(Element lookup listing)
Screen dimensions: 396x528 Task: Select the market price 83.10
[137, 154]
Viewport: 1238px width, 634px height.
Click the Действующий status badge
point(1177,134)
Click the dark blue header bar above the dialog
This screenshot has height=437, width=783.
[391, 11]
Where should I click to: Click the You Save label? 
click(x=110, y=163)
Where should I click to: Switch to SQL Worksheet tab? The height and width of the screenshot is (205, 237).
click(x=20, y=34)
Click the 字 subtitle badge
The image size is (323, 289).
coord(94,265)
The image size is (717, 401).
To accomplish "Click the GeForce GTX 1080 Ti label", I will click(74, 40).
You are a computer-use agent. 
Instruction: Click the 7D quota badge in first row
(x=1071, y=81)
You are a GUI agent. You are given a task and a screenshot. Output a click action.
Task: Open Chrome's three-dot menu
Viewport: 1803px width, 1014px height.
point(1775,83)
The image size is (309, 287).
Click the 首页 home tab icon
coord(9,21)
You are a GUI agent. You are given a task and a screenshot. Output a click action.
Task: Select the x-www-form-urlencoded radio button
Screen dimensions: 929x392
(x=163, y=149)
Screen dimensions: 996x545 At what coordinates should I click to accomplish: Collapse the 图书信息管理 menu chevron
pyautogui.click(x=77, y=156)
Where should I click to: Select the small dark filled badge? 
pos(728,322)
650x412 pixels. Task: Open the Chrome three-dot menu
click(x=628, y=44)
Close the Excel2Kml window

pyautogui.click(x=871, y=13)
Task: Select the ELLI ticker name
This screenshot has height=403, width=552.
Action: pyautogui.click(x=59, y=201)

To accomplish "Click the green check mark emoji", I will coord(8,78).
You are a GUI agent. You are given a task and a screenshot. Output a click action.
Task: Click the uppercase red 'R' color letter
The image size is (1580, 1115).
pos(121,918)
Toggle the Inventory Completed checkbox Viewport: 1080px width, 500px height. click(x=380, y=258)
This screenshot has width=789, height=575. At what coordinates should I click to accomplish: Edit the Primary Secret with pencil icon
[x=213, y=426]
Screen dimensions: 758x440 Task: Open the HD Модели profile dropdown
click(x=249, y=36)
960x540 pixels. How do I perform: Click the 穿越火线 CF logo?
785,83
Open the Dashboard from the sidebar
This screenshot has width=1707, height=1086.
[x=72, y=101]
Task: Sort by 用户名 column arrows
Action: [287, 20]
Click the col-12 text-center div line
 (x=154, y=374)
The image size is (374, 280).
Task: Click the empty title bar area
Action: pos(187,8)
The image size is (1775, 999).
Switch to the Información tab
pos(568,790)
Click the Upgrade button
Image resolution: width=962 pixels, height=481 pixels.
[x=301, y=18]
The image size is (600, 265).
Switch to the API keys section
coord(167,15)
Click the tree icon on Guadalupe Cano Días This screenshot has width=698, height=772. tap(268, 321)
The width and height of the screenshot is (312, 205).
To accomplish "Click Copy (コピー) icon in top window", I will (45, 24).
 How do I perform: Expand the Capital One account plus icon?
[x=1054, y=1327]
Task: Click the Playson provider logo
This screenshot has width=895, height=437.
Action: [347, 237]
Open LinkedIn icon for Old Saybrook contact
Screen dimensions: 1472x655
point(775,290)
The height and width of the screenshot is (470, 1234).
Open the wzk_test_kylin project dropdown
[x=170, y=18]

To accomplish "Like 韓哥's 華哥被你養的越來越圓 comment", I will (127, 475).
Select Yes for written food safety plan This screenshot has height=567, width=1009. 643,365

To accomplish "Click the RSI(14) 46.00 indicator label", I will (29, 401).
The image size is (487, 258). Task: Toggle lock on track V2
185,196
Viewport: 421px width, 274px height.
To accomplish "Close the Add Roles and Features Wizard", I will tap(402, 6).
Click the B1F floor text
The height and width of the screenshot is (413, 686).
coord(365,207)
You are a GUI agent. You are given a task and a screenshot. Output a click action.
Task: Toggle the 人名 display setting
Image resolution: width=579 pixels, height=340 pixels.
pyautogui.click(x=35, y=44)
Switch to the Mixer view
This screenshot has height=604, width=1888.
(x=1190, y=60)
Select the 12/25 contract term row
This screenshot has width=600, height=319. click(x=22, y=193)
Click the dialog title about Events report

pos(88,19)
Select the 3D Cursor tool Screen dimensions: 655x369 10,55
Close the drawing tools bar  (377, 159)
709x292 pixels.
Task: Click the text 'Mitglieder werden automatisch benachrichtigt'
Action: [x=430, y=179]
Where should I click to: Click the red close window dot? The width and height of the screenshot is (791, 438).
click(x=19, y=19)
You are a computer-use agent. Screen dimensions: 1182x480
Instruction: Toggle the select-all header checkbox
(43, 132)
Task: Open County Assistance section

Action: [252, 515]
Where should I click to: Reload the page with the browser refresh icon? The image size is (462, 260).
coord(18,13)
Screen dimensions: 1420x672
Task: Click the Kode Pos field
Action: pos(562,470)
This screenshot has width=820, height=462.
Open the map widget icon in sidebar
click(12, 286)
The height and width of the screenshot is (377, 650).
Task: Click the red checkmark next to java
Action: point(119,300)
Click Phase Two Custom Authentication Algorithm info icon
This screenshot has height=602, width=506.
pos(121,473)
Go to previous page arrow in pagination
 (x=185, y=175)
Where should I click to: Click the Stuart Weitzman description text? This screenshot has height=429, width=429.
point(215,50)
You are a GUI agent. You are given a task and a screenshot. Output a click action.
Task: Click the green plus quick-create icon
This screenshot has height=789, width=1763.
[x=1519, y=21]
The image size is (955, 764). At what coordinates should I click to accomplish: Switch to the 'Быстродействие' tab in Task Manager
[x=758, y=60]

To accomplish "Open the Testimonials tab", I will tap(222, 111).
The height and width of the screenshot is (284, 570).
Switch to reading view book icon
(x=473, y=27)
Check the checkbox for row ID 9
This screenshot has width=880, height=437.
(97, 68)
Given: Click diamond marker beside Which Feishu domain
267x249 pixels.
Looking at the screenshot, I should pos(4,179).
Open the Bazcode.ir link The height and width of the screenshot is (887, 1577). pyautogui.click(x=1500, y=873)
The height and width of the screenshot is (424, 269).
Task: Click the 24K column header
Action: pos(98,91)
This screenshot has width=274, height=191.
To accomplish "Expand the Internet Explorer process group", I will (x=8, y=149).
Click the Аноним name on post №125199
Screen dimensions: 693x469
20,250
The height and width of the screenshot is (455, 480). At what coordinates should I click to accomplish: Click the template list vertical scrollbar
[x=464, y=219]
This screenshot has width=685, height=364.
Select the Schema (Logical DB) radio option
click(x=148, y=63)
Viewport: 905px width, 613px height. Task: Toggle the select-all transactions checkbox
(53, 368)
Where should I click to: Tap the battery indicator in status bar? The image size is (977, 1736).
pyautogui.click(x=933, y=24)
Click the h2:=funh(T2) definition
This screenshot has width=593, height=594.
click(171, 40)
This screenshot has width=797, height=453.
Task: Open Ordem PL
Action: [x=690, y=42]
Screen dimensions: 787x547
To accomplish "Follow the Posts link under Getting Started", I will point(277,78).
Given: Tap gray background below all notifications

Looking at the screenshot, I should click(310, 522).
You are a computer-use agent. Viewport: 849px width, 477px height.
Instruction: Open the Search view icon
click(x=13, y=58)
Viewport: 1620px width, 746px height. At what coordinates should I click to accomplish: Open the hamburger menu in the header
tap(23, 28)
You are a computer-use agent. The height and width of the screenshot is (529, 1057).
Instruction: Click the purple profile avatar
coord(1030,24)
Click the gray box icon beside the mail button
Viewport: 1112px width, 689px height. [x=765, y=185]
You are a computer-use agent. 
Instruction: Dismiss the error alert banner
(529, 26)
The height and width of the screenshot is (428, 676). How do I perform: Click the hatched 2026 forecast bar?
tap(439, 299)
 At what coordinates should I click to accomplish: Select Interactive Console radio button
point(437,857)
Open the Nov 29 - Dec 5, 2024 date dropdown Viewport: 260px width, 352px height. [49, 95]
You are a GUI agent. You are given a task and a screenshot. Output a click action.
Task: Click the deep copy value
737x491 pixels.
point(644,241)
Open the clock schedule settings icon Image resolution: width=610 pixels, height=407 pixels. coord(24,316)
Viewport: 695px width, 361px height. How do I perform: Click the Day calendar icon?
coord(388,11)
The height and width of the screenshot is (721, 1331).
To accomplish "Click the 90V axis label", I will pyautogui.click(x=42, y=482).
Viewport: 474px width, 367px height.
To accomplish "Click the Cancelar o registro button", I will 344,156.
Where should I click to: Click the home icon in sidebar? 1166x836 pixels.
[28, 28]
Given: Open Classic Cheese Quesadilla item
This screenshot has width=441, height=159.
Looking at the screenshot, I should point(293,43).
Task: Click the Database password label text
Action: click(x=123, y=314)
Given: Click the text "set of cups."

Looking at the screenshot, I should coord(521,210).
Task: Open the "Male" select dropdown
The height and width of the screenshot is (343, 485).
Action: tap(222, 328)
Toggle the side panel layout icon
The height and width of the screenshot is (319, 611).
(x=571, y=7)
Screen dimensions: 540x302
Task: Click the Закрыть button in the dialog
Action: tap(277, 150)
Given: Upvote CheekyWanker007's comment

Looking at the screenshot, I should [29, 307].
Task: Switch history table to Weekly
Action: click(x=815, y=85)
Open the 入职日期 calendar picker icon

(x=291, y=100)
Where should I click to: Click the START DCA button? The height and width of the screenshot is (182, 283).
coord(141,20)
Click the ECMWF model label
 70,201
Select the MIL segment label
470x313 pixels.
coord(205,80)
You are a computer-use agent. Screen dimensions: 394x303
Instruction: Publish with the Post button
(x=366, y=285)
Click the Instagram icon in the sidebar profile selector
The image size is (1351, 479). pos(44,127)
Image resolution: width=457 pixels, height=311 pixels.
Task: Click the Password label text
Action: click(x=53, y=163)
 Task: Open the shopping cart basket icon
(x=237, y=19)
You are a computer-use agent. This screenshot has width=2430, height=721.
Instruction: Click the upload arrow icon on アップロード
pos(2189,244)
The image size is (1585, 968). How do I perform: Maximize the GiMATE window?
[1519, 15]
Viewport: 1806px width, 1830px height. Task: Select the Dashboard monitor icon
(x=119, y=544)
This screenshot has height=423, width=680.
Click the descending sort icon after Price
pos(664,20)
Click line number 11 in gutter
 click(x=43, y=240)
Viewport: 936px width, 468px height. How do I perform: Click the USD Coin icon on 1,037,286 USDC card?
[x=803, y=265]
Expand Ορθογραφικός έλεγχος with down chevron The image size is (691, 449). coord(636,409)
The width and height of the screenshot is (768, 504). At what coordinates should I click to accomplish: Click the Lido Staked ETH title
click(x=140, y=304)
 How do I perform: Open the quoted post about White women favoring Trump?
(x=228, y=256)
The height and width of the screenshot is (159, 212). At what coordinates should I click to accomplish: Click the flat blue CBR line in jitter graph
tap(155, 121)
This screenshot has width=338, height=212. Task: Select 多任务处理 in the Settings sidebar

> [DIRECTION]: Put the part of the listing that opens with the line containing "This screenshot has width=685, height=364." and closes with the line containing "coord(1030,24)" into a numbered list, one line per item. Leave out blank lines.

> [RESPONSE]:
1. This screenshot has width=685, height=364.
2. Select the Schema (Logical DB) radio option
3. click(x=148, y=63)
4. Viewport: 905px width, 613px height. Task: Toggle the select-all transactions checkbox
5. (53, 368)
6. Where should I click to: Tap the battery indicator in status bar? The image size is (977, 1736).
7. pyautogui.click(x=933, y=24)
8. Click the h2:=funh(T2) definition
9. This screenshot has width=593, height=594.
10. click(171, 40)
11. This screenshot has width=797, height=453.
12. Task: Open Ordem PL
13. Action: [x=690, y=42]
14. Screen dimensions: 787x547
15. To accomplish "Follow the Posts link under Getting Started", I will point(277,78).
16. Given: Tap gray background below all notifications
17. Looking at the screenshot, I should click(310, 522).
18. You are a computer-use agent. Viewport: 849px width, 477px height.
19. Instruction: Open the Search view icon
20. click(x=13, y=58)
21. Viewport: 1620px width, 746px height. At what coordinates should I click to accomplish: Open the hamburger menu in the header
22. tap(23, 28)
23. You are a computer-use agent. The height and width of the screenshot is (529, 1057).
24. Instruction: Click the purple profile avatar
25. coord(1030,24)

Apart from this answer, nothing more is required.